╭──

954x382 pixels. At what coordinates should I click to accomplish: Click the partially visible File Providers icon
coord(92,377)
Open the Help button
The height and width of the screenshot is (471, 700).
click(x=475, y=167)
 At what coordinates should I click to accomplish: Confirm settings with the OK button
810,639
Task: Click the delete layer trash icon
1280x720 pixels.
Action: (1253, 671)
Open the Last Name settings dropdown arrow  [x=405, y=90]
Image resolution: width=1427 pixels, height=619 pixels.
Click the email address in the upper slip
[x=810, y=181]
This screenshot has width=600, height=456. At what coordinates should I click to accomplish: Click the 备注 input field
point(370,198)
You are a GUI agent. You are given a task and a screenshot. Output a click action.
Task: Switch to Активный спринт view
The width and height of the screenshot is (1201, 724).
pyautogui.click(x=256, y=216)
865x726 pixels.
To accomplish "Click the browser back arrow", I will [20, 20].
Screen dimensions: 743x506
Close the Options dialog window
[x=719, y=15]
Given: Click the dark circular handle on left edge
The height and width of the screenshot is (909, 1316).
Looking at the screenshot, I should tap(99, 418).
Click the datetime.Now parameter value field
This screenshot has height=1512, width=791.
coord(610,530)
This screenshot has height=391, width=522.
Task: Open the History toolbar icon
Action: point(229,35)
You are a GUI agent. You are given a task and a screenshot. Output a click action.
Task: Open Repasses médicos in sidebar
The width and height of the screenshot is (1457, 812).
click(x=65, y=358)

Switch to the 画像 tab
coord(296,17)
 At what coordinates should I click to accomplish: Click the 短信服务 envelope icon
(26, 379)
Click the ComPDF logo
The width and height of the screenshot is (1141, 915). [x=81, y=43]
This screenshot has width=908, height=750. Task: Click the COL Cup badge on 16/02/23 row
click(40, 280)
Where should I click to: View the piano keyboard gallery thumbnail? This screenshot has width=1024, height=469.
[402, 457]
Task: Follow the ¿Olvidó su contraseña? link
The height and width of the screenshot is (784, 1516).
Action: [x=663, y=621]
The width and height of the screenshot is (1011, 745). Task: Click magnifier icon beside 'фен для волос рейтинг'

╰──

WHAT YOU WILL DO —
Where the line containing "The width and height of the screenshot is (1457, 812)." appears, begin a word-for-word copy and carry it through the last line of the listing, leaving out all other lines.

PROBLEM SOLUTION —
The width and height of the screenshot is (1457, 812).
click(x=65, y=358)

Switch to the 画像 tab
coord(296,17)
 At what coordinates should I click to accomplish: Click the 短信服务 envelope icon
(26, 379)
Click the ComPDF logo
The width and height of the screenshot is (1141, 915). [x=81, y=43]
This screenshot has width=908, height=750. Task: Click the COL Cup badge on 16/02/23 row
click(40, 280)
Where should I click to: View the piano keyboard gallery thumbnail? This screenshot has width=1024, height=469.
[402, 457]
Task: Follow the ¿Olvidó su contraseña? link
The height and width of the screenshot is (784, 1516).
Action: [x=663, y=621]
The width and height of the screenshot is (1011, 745). Task: Click magnifier icon beside 'фен для волос рейтинг'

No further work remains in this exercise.